▶

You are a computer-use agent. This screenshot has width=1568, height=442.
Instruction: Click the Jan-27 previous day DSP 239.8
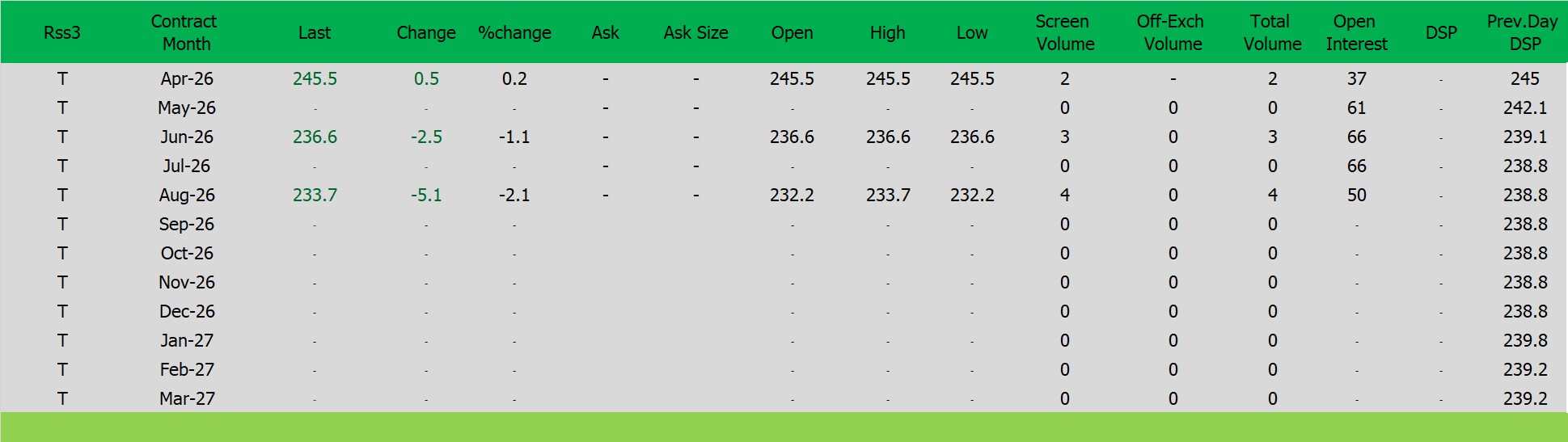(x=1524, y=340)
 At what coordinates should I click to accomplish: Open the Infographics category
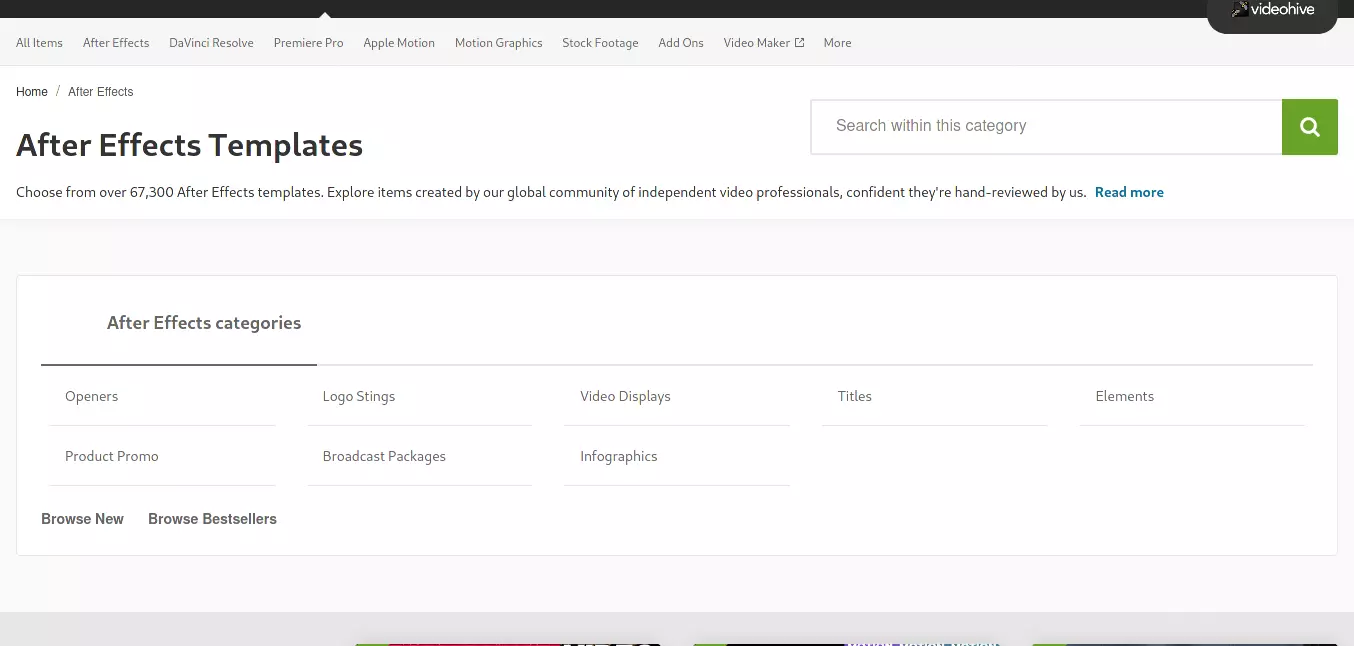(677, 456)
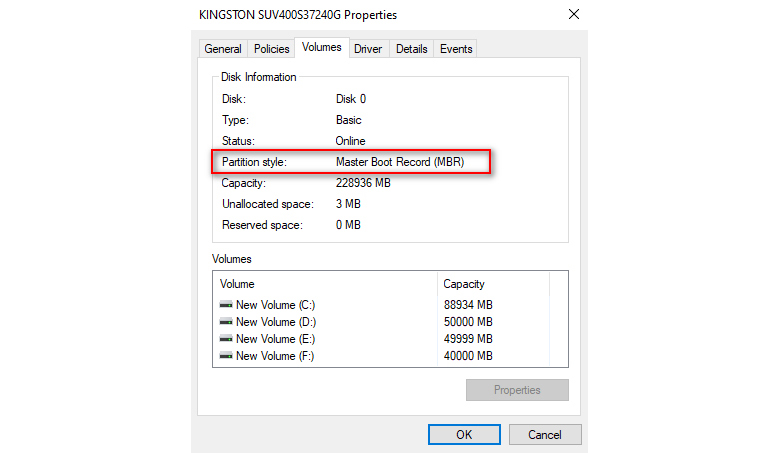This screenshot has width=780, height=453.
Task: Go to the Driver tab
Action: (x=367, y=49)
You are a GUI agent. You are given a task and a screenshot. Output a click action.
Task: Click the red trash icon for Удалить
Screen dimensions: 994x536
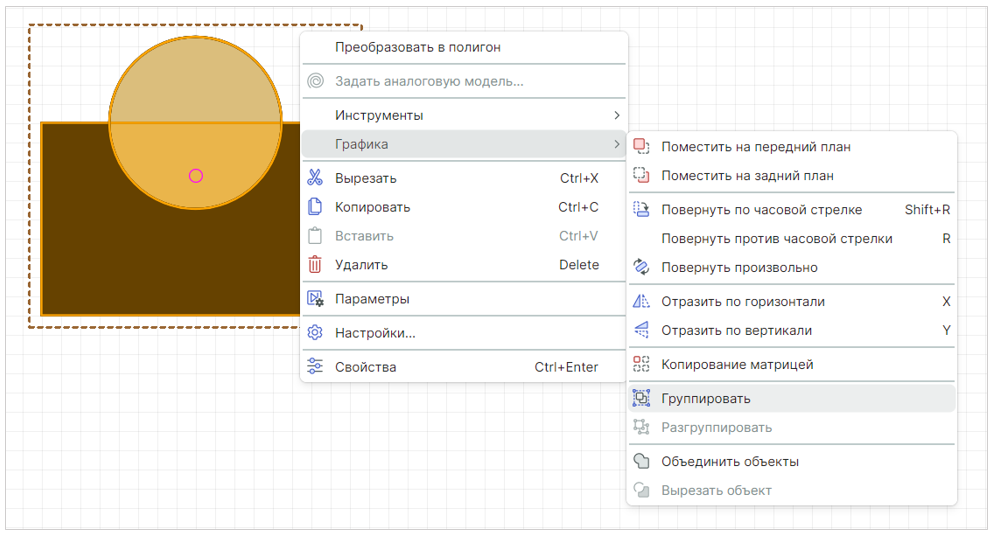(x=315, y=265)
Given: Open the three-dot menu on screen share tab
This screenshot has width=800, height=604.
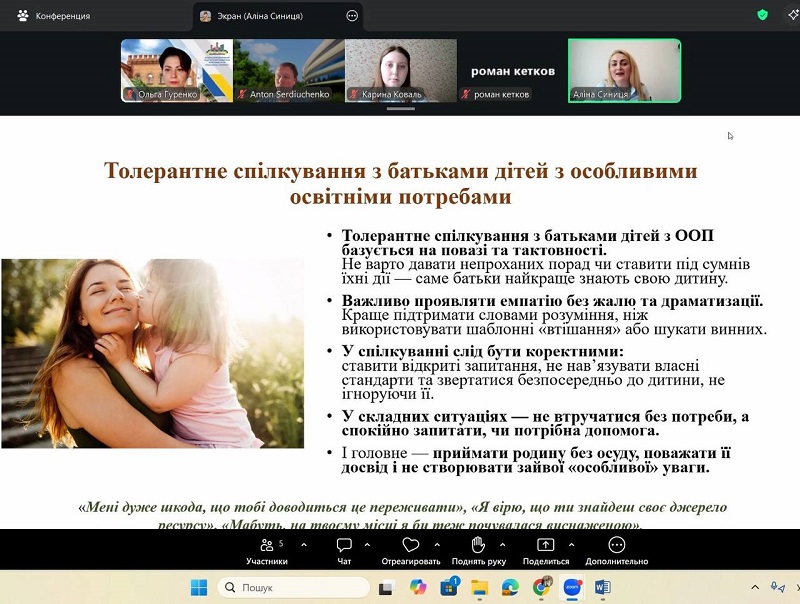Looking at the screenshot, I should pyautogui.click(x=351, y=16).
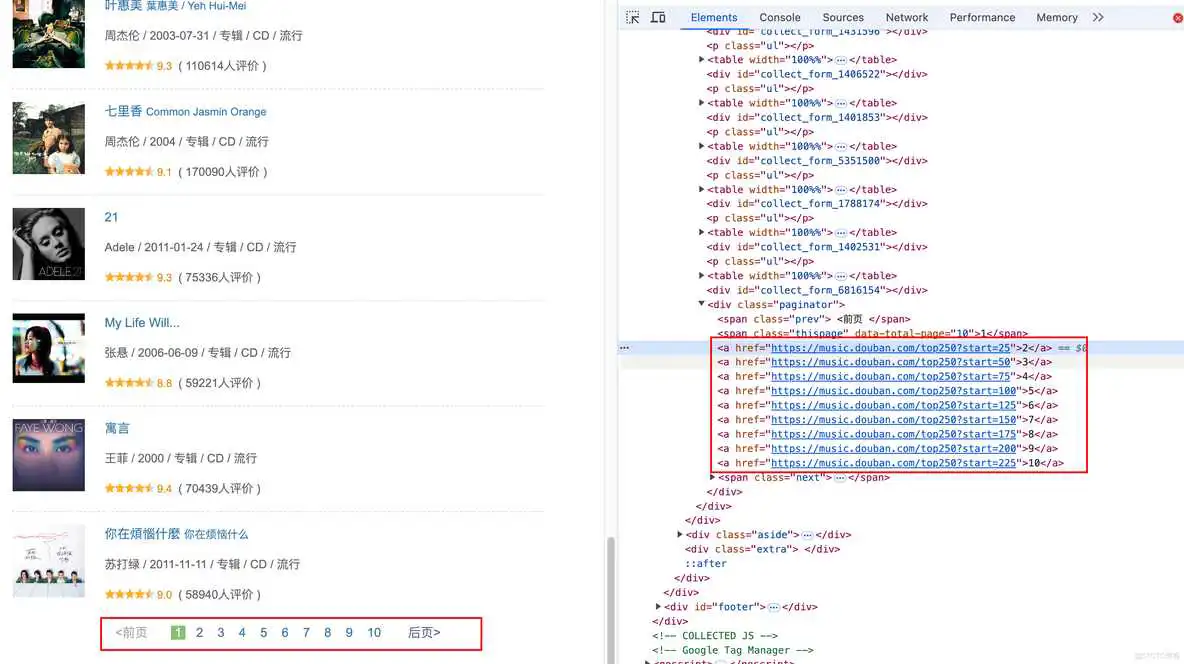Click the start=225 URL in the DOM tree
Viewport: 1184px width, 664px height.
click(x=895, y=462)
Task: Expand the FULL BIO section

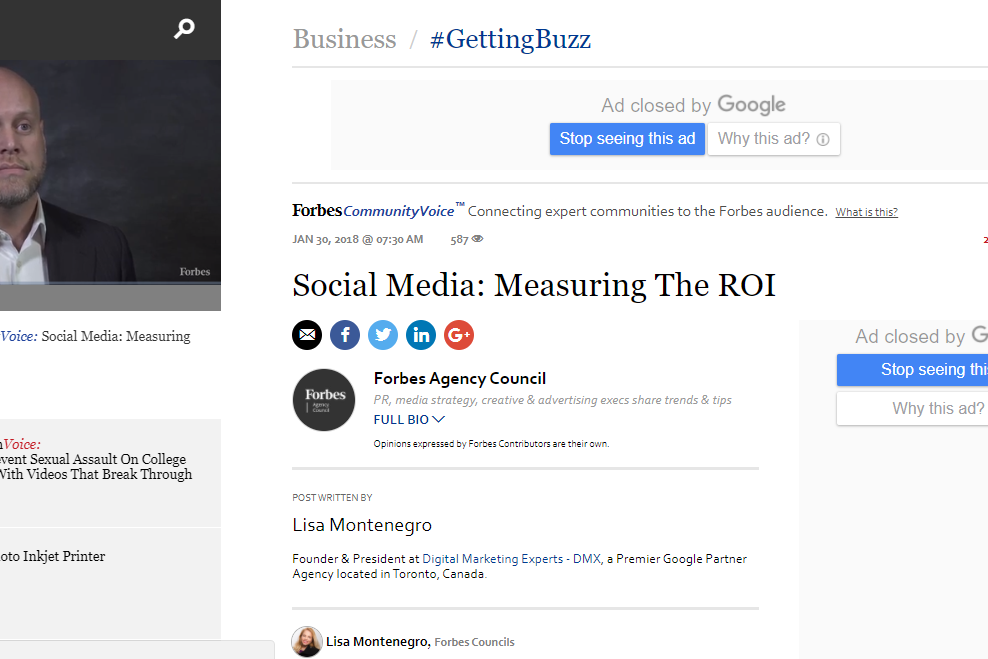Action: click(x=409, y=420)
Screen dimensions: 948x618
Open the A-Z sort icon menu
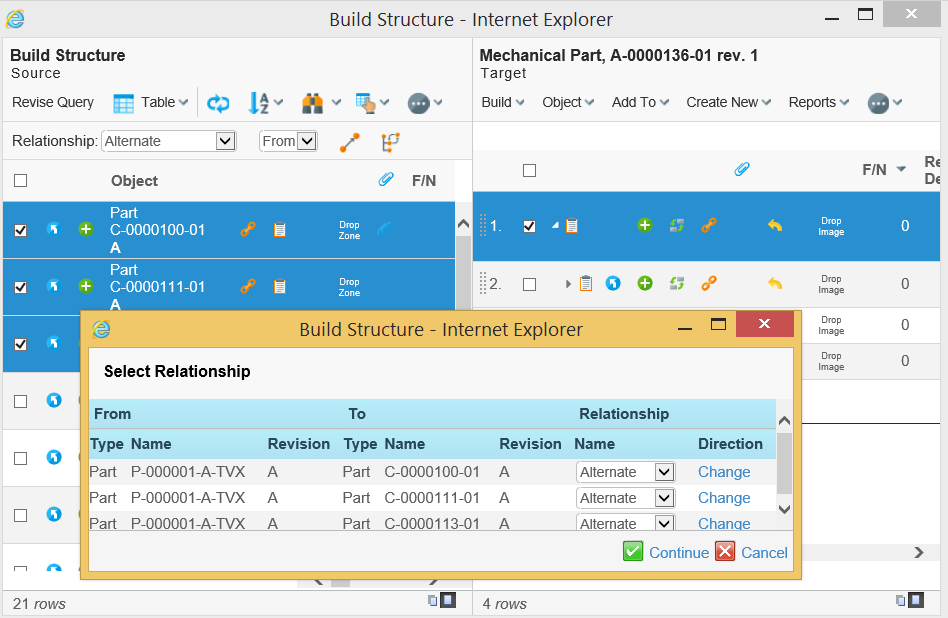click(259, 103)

◀

**WORK ITEM**
Take the line that contains "Task: Click the red trash icon for Удалить" and every line after it to the end of the records above; quote them exactly, leaving out the pictures.

**RESULT OF THIS EXERCISE**
Task: Click the red trash icon for Удалить
Screen dimensions: 994x536
(x=315, y=265)
Given: Open the three-dot menu on screen share tab
This screenshot has width=800, height=604.
Looking at the screenshot, I should pyautogui.click(x=351, y=16).
Click the start=225 URL in the DOM tree
Viewport: 1184px width, 664px height.
click(x=895, y=462)
Task: Expand the FULL BIO section

Action: click(x=409, y=420)
Screen dimensions: 948x618
Open the A-Z sort icon menu
click(259, 103)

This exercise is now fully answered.